The broadcast of the final episode of the current series of UTV’s Rare Breed – A Farming Year, has been postponed by a week.
A spokesperson said: “Due to a change in the ITV Network, the final episode of Rare Breed will now air next Tuesday, April 20 at 7:30pm.”
It marks the end of an era as presenter Mark McFadden narrates the series for the last time.
The episode catches up with all seven farming families through December – the end of a difficult and challenging 2020.
It’s an early start for vegetable farmer Emily McGowan from Comber. She’s at the wholesalers in Belfast at 4:30am to pick up additional produce — exotic fruit and veg that can’t be grown locally.
She explains that despite leaving university abruptly in March 2020, she’s enjoyed working full-time at the shop and farm.

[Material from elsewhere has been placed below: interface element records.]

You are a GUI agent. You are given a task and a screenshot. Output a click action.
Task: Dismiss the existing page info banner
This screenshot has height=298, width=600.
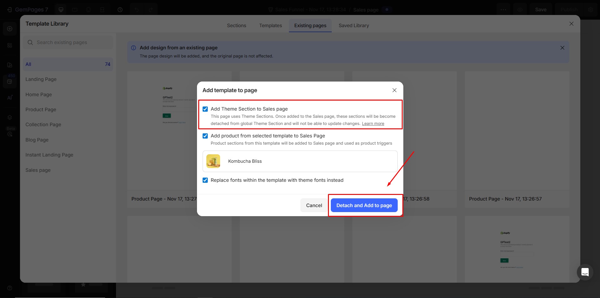click(562, 48)
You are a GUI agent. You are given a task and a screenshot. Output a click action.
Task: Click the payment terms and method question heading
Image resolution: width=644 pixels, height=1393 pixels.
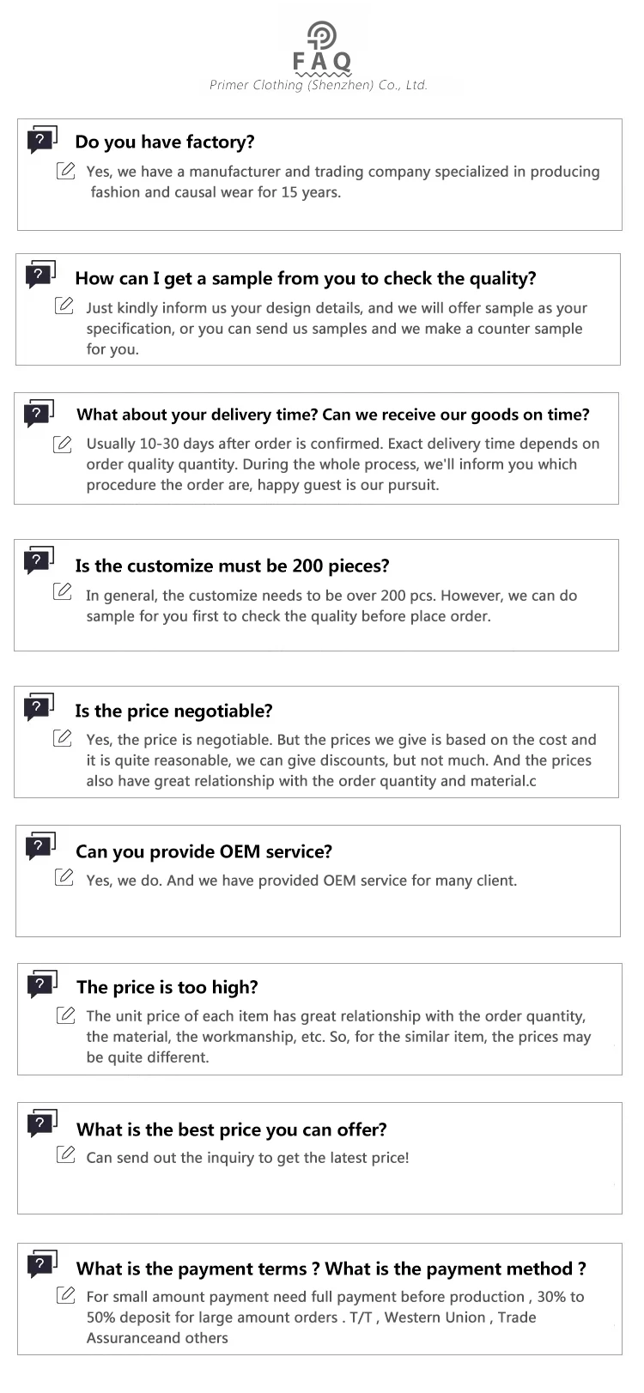pos(331,1269)
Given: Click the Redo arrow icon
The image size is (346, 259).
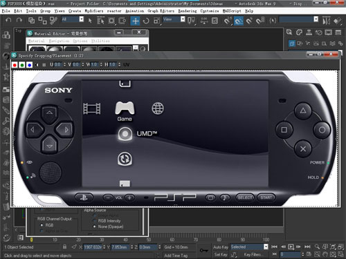Looking at the screenshot, I should click(19, 20).
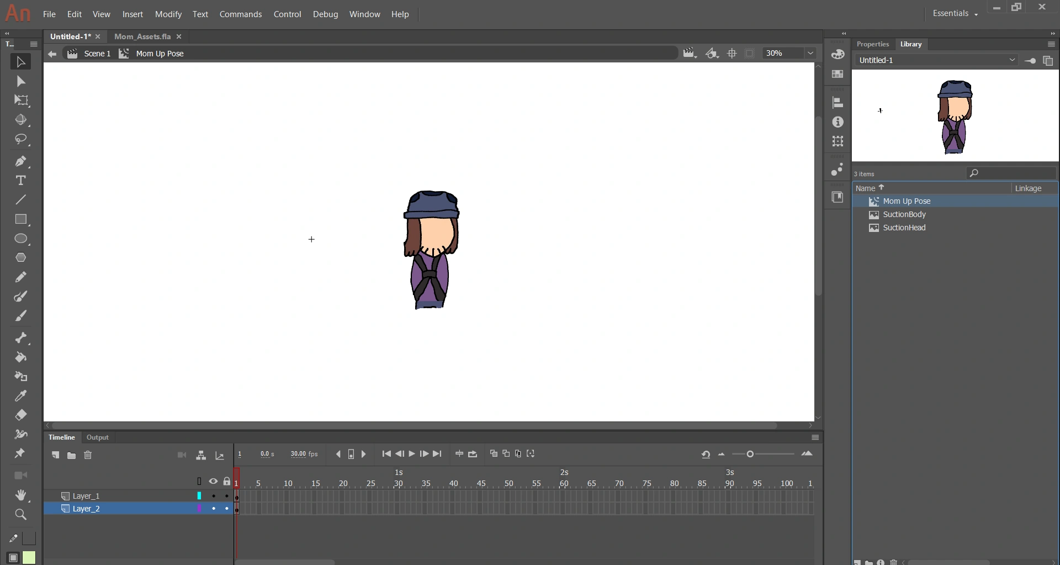Screen dimensions: 1060x565
Task: Select the Hand tool
Action: tap(21, 495)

She has big ambitions to develop the online side of the business, given the shop is quite small.
Dad, Adrian, has enjoyed the ‘youthful energy’ that the young ones have brought and enjoys sharing the joys of farming with Emily – especially the early starts.
There’s no Christmas wind down at James Alexander’s farm near Randalstown. He’s decided to trial a new system of working, starting with an online sale of livestock in the New Year. He plans to sell 50 animals and is enjoying getting them ready for the sale.

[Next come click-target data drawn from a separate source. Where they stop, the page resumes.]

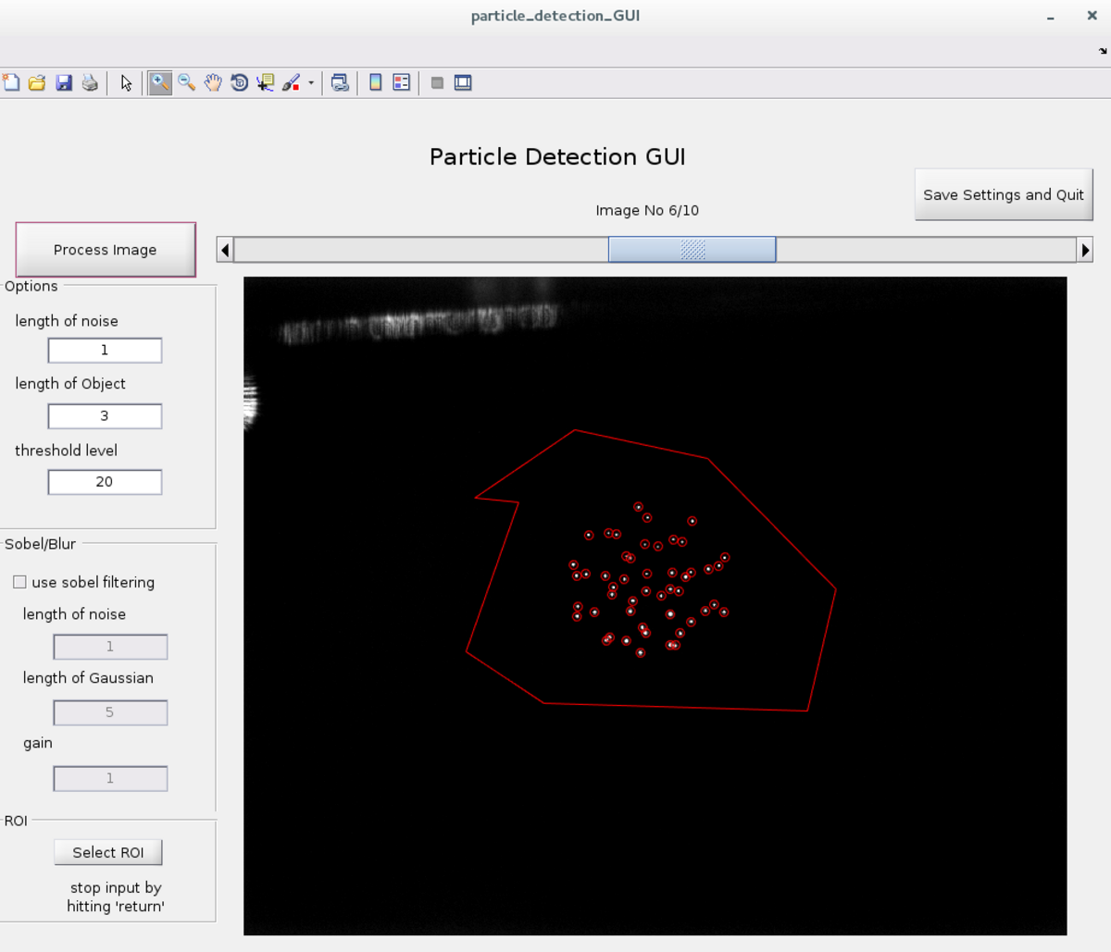Click the Select ROI button
Screen dimensions: 1111x952
pos(107,852)
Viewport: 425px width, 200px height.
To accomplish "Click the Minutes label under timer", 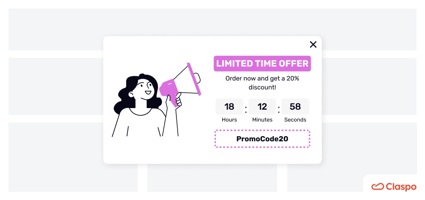I will tap(262, 120).
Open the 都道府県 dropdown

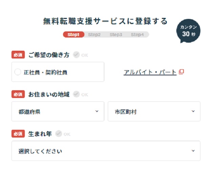pyautogui.click(x=58, y=112)
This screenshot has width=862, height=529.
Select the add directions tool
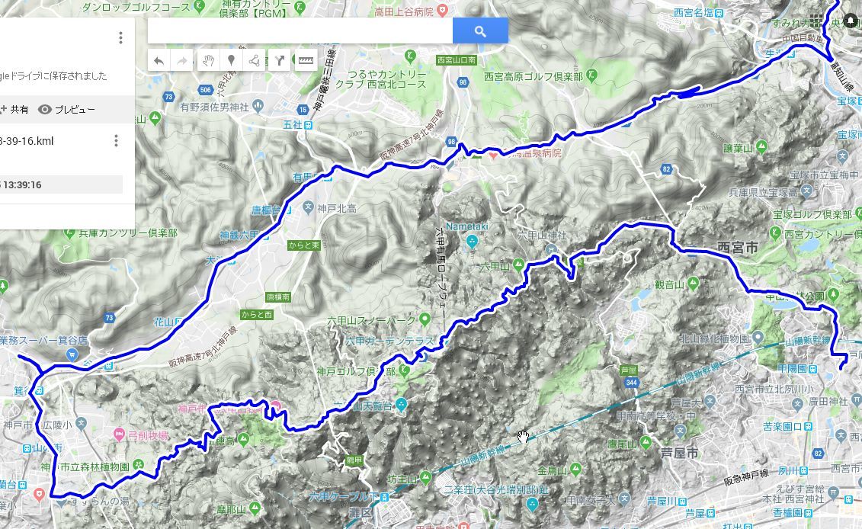pyautogui.click(x=279, y=60)
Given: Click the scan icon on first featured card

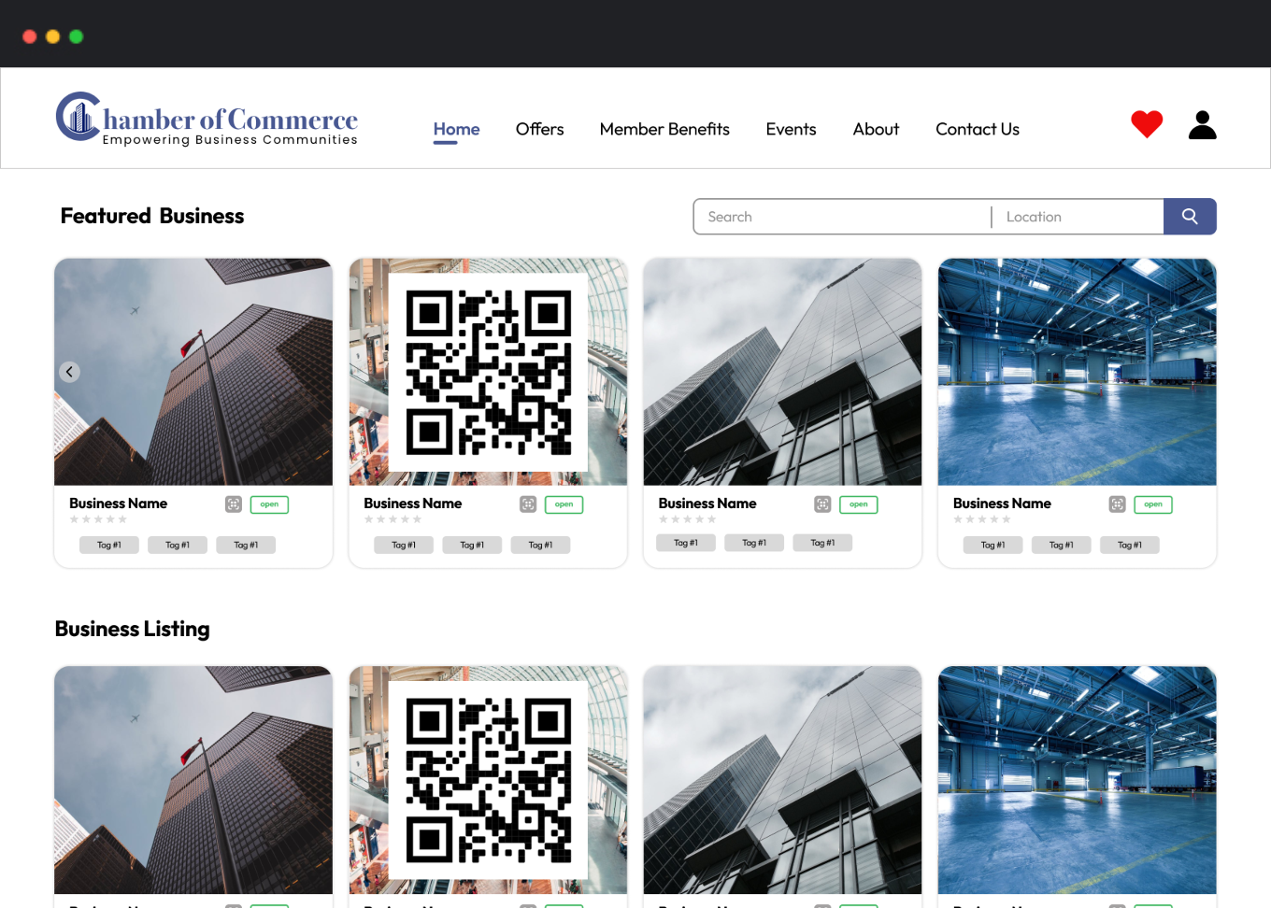Looking at the screenshot, I should click(x=234, y=504).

In Tyrone, Des Kelly (pictured top) is selecting cows to start a new circle of life. As they do this, Des and assistant Rodrigo clean and clip the cattle to prevent them from overheating while housed during the winter months.

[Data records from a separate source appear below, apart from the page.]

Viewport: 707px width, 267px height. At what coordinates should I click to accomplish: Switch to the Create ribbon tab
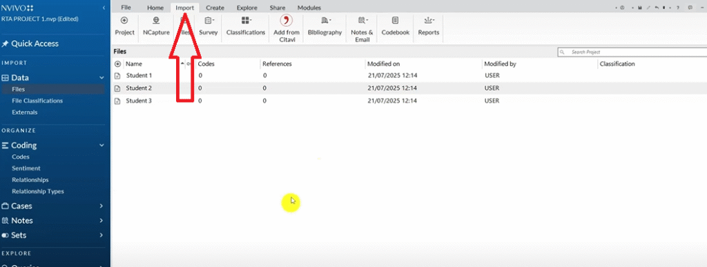point(215,8)
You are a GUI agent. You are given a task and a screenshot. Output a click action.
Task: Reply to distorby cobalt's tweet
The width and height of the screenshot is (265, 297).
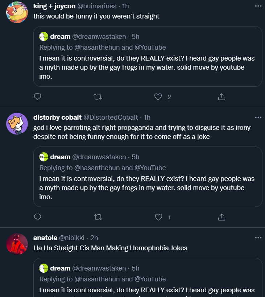(37, 217)
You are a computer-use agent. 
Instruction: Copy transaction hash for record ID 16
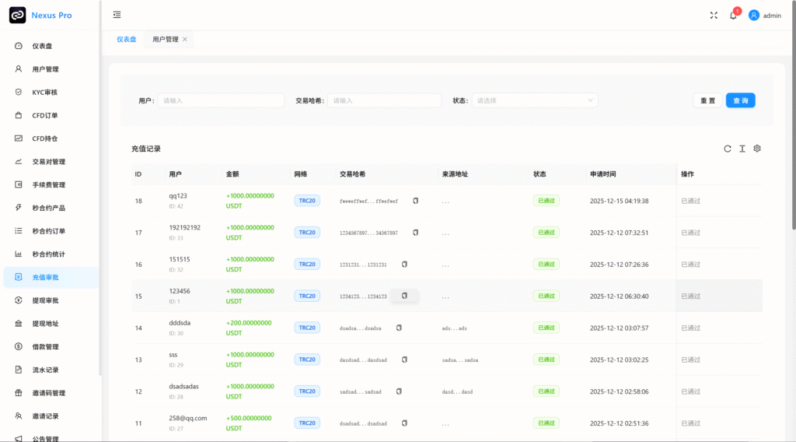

Des says it helps them breathe better and he’s grateful for Rodrigo’s skills, good eye, and attention to detail. He points out that Covid or no Covid, the cycle of farming “drags you along” as farming happens anyway. He’s glad of a bit of quiet in December before the new lambs come in the New Year.
As the year draws to a close, the Preston family is gathering the flock at their farm near Gortin in Tyrone.
Kenny is happy that over 70% of the ewes are pregnant, and he’ll need spares to be foster mums for triplet ewes that are on the way. He’s keen too for shows to go ahead in 2021 and Zara talks about her recent Young Farmer success.
Near Tempo in Fermanagh, Andrew and Margaret Little have their hands full with a batch of new calves. Margaret is capturing the work for her social media. She loves to share her journey into farming with her followers and keeps busy weighing new calves.
They’ve had a successful year and have run out of space for them all but she has plans to create more pens for next year.
The last stop in the series is to Glynn, near Larne, where Jonny Hanson is mulling over Jubilee Farm’s second year. There’s been a lot happening since he started farming in 2019.
He’s had a ‘mixed bag’ of a year, with financial and logistical challenges, but on the flip side, their volunteer pool has grown as has demand for local produce. And he’s hoping the scanner has good news about new goats for 2021.